ChuHua · 21/07/2022 11:39

I find it a bit odd that you have already decided to be a 'weekend parent' and that you are going to be lukewarm in your approach to loving and caring. I don't think you should have DC if you have already decided on this - children deserve both their parents to love and prioritise them.
You are also basing everything on theory - you've yet to take on emotions and hormones, both of which can dramatically effect what the reality of having a baby is like.

shreddednips · 21/07/2022 11:42

I think what you're not allowing for here is that you just don't know what kind of baby you're going to get, or what kind of parents you and your husband will actually turn out to be. I was like your DH- very excited to have children, I (and my husband and family) assumed I would take to it like a duck to water because I love small children and used to be an early years teacher.

When it actually happened, it was much harder than I thought. I like to think I'm generally a good mother, but I struggled with it much more than I expected. DS was a tricky sleeper too.

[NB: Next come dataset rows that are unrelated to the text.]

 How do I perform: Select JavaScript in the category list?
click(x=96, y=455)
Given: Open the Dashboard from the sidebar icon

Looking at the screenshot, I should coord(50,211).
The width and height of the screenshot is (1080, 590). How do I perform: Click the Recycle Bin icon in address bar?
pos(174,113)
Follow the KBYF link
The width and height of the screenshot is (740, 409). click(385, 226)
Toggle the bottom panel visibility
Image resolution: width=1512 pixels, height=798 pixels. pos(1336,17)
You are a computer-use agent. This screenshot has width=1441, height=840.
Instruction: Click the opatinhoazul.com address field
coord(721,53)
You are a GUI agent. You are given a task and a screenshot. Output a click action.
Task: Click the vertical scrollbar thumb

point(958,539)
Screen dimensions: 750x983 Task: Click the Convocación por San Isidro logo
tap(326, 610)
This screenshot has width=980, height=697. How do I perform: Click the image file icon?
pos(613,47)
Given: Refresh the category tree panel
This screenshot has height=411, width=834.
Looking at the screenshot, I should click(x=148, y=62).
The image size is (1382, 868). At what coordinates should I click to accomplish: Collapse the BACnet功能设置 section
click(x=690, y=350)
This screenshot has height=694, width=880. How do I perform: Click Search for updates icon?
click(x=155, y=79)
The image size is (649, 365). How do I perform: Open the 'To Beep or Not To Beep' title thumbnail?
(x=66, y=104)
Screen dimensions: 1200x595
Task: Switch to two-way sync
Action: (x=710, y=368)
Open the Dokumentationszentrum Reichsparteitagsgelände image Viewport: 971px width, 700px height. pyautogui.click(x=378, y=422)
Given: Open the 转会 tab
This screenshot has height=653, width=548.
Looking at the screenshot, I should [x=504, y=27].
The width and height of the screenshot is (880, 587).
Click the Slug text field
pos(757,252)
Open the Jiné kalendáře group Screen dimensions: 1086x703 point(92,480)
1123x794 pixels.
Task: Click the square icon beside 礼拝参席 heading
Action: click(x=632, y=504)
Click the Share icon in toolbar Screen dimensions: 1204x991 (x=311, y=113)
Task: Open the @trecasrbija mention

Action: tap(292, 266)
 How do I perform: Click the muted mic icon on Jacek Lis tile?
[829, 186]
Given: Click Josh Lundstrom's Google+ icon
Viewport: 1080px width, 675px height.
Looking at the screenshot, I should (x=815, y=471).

I certainly didn't take to it like a duck to water and desperately needed DH to pick up the slack with night feeds etc.

What I'm saying is- don't assume that your DH will breeze through being a SAHD. Even if he's good at caring for other people's, having your own is a different ballgame. All sorts of things can throw a spanner in the works, and circumstances could lead to you taking on much more of the primary care than you're imagining. I really don't think it's a good idea to have kids unless YOU want them.

shreddednips · 21/07/2022 11:42

Mamapep · 21/07/2022 11:35

I mean, when I went back to work it felt like a breather 😆
I could have a lunch break by myself and wander around the shops for an hour.

Same 😆

Mamapep · 21/07/2022 11:43

Tamzina · 21/07/2022 11:21

from what I’ve seen this always ends badly. Over time the Career woman comes to resent the SAHD and find him less attractive compared to her peers (regardless how good a dad he is) and feels she is in the masculine role. Then often either because of this or independent to it the SAHD comes to feel himself less of a man and grows bitter at the working woman.

Of one couple I know who do this the man is a arty sculpted who works from home and though he is happy his wife has come to resent him and is confused by it all. I can’t see it lasting.

Perhaps some rare men may be happy like this but I’ve never seen or heard of a woman that retains attraction to a man in this role. She may give another reason but it always seems to go that way.

I remember reading that career women with men who either SAHD or earn far less are BY FAR the most likely group to file for divorce and be dissatisfied with their relationship.

I guess you can’t fight nature.

What a load of bullshit!

Just4today · 21/07/2022 11:44

I wouldn't necessarily put too much focus on night feeds. By the time you finish mat leave, they will be over with anyway.
Was about 3 and a half years for one of mine - and he continued with the coming to find me in the night long after he stopped feeding.